Christmas in Italy 2026: The Presepe, the Befana, the Feast of the Seven Fishes, and the Traditions That Run From December 8 to January 6
Autore: La Redazione di www.tourleaderpro.com
Last updated: April 2026.
The Italian Christmas season runs from December 8 (the Feast of the Immaculate Conception — the official ecclesiastical start of the Advent season in Catholic Italy and the day when Christmas decorations traditionally go up) to January 6 (the Epiphany — the Befana's arrival, which is the more important children's gift day in Italian tradition than December 25 itself). This 30-day arc has a specific internal structure — the eight days of the Novena di Natale before December 25 (the prayers at the presepe, the zampognari bagpipe players in the streets of southern cities), the specific Christmas Eve dinner of the vigilia, Christmas Day itself, and then the building anticipation toward the Epiphany — that is entirely different from the single-peak December 25 holiday culture of northern Europe and North America.

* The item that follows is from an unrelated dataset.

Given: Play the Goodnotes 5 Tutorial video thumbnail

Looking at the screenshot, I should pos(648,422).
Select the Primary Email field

Understanding this structure does not merely satisfy cultural curiosity; it directly affects how you experience an Italy visit in December. The specific atmospheric peaks of Italian Christmas are not December 25 (when most of Italy is at home eating with the family, the streets are empty, and the visitor encounters a lovely but quiet city) but the pre-Christmas period (the markets, the Novena, the presepe visits) and the Epiphany (the Befana fairs, the Three Kings processions in certain Italian cities, the specific festivity of the "last day of Christmas").

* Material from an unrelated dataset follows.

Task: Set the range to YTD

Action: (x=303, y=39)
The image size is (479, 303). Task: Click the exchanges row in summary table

The Italian Christmas: Traditions in Detail
The Presepe: Italy's Defining Christmas Tradition
The presepe (nativity scene) is the central Italian Christmas tradition — invented, according to Catholic tradition, by Saint Francis of Assisi at Greccio in Umbria on Christmas Eve 1223 (when he organized a live-animal, real-person nativity scene in a cave above the village — the first "living nativity" in Christian history). The Italian presepe tradition is unbroken from this origin: every Italian family sets up a presepe in the home; the most elaborate are the Neapolitan presepi of the Via San Gregorio Armeno (the street in the Spaccanapoli quarter of Naples, where artisan workshops produce the terracotta presepe figures year-round — the most celebrated and most technically elaborate nativity scene tradition in the world). The Neapolitan presepe includes not just the Holy Family but the entire 18th-century Neapolitan marketplace — fishmongers, wine sellers, washerwomen — surrounding the central sacred scene. The Via San Gregorio Armeno in December: every workshop is lit, every figure available for purchase, and the street is perpetually crowded.

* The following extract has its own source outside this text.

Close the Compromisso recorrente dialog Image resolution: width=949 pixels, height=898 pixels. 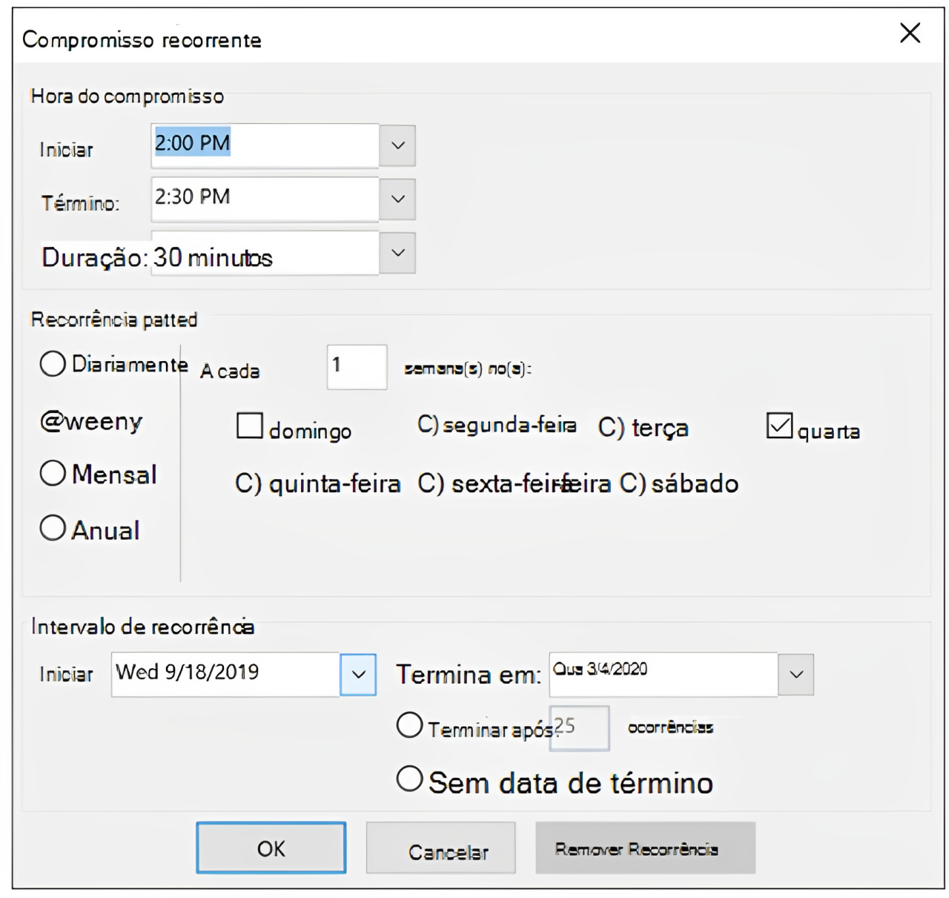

The Feast of the Seven Fishes (Vigilia di Natale)
The Christmas Eve dinner (la cena della Vigilia) is in Italian Catholic tradition a meatless meal — the abstinence before the Christmas Day feast. In practice, the Italian vigilia is an elaborate fish dinner of seven courses (the number seven has symbolic significance; the specific dishes vary by region but always include: the baccalà, the salt cod; the anguilla, the eel; some form of shellfish; the spaghetti alle vongole or similar pasta; and additional fish dishes to reach seven). The Neapolitan tradition is the most elaborate and the most historically specific; the southern Italian immigrant communities in the United States carried this tradition to America, where the "Feast of the Seven Fishes" has become an Italian-American Christmas tradition with its own specific American elaborations. In Italy: every coastal city has its specific version; in landlocked cities, the vigilia fish dishes are still prepared but sourced from the daily market rather than the local sea.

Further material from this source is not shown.